Red teams OK to push ethical limits but not on themselves, study says

Wake up, make breakfast, get the kids to school, drive to work, break into the chief financial officer’s inbox and steal the entire company’s employee tax records. Maybe later you’ll grab a bagel from across the street.

For “red teams” — or offensive security researchers — it’s just another day at work.

These offensive security teams are made up of skilled hackers who are authorized to find vulnerabilities in a company’s systems, networks and their employees. By hacking a company from within, the company can better understand where it needs to shore up its defenses to help prevent a real future hacker. But social engineering, where hackers manipulate their targets, can have serious consequences on the target. Although red team engagements are authorized and are legal, the ethics of certain attacks and efforts can go unconsidered.

Newly released research looks at the ethics involved in offensive security engagements. Is it ethically acceptable to send phishing emails, bribe a receptionist or plant compromising documents on a person’s computer if it means preventing a breach down the line?

The findings showed that security professionals, like red teamers and incident responders, were more likely to find it ethically acceptable to conduct certain kinds of hacking activities on other people than they are with having those activities run against themselves.

The research — a survey of more than 500 people working in both security and non-security positions, presented for the first time at ShmooCon 2020 in Washington, DC this week — found that non-security professionals, such as employees working in legal, human resources or at the reception desk, are nine-times more likely to object to receiving a phishing email as part of a red team engagement than a security professional, such as a red teamer or incident response.

It is hoped the findings will help start a discussion about the effects of a red team’s engagement on a company’s morale during an internal penetration test, and help companies to help understand the limits of a red team’s rules of engagement.

“When red teamers are forced to confront the fact that their targets are just like themselves, their attitude about what it’s OK to do to another person about testing security on other people changes dramatically after they confront the fact that it could happen to them,” said Tarah Wheeler, a cybersecurity policy fellow at New America and co-author of the research.

The survey asked about a range of potential tactics in offensive security testing, such as phishing, bribery, threats and impersonation.
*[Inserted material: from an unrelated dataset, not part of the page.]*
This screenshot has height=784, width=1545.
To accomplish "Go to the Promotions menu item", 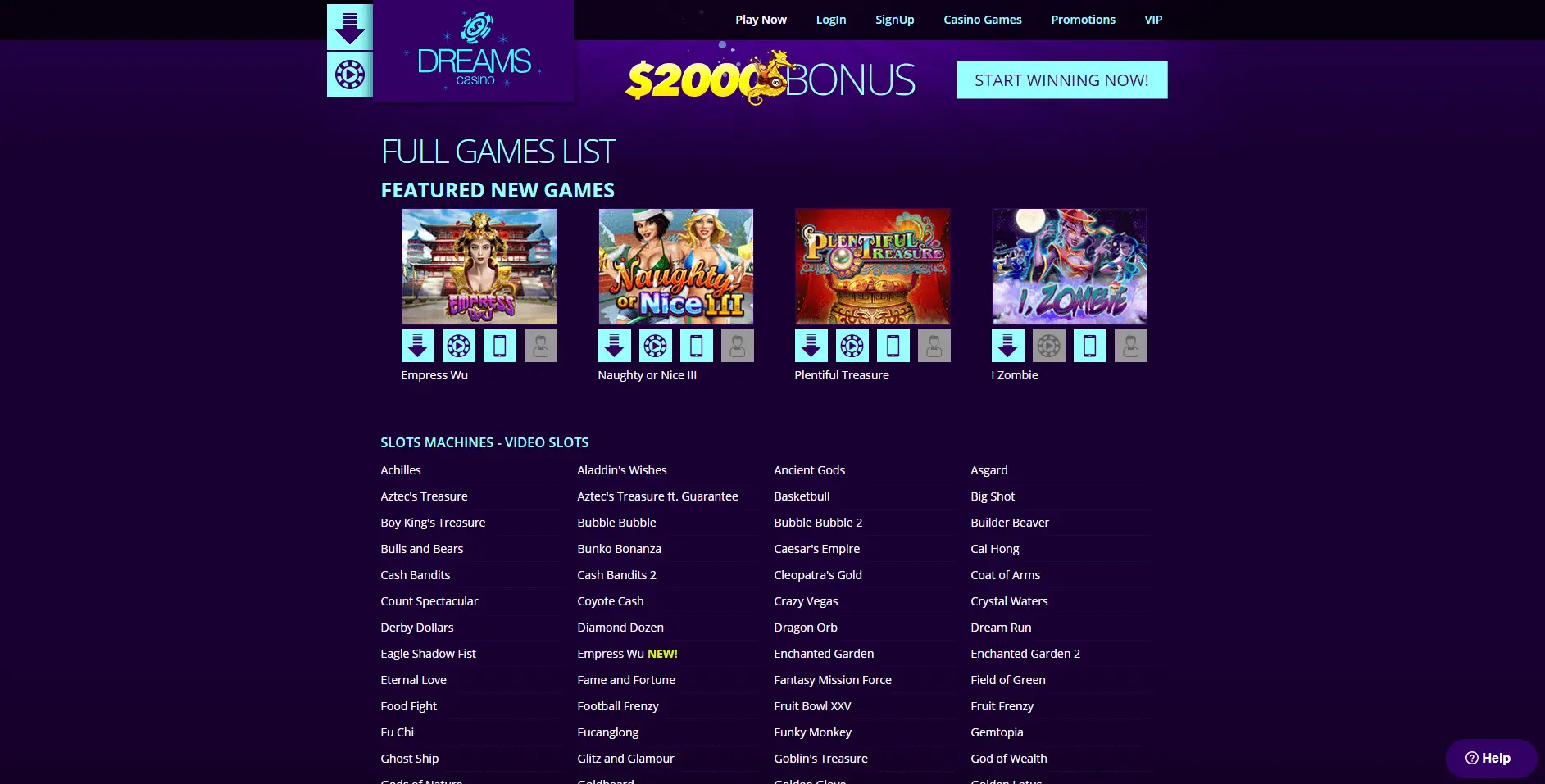I will (x=1084, y=20).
The respondents were randomly assigned one of two surveys containing all the same questions, except one asked if it was acceptable to conduct the activity and the other asked if it was acceptable if it happened to them.

The findings showed security professionals would object as much as four-times if certain tactics were used against them, such as phishing emails and planting compromising documents.
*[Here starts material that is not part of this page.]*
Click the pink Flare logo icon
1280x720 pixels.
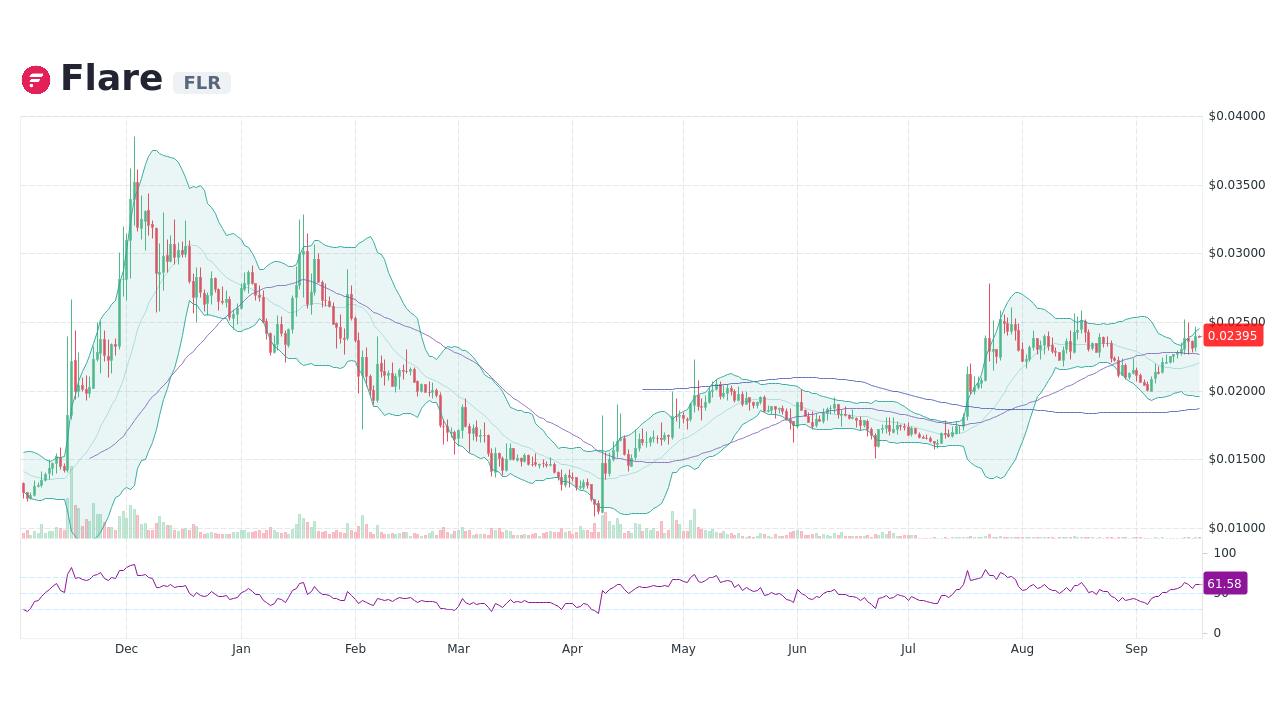pyautogui.click(x=35, y=79)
“Humans are bad at being objective,” said Wheeler.

The findings come at a time where red teams are increasingly making headlines for their activities as part of engagements. Just this week, two offensive security researchers at Coalfire had charges dropped against them for breaking into an Iowa courthouse as part of a red team engagement. The researchers were tasked and authorized by Iowa’s judicial arm to find vulnerabilities in its buildings and computer networks in an effort to improve its security. But the local sheriff caught the pair and objected to their activities, despite presenting a “get out of jail free” letter detailing the authorized engagement. The case gave a rare glimpse into the world of security penetration testing and red teaming, even if the arrests were universally panned by the security community.

The survey also found that security professionals in different parts of the world were more averse to certain activities than others. Security professionals in Central and South America, for example, object more to planting compromising documents whereas those in the Middle East and Africa object more to bribes and threats.

The authors of the research said that the takeaways are not that red teams should avoid certain offensive security practices but to be aware of the impact they can have on the targets, often which include their corporate colleagues.

“When you’re setting up a red team and scoping your targets, consider the impact on your co-workers and clients,” said Roy Iversen, director of security engineering and operations at Fortalice Solutions, who also co-authored the research. Iversen said the findings may also help companies decide if they want an outside red team to carry out an engagement to minimize any internal conflict between a company’s internal red team and the wider staff.

The researchers plan to expand their work over the next year to improve their overall survey count and to better understand the demographics of their respondents to help refine the findings.

“It’s an ongoing project,” said Wheeler.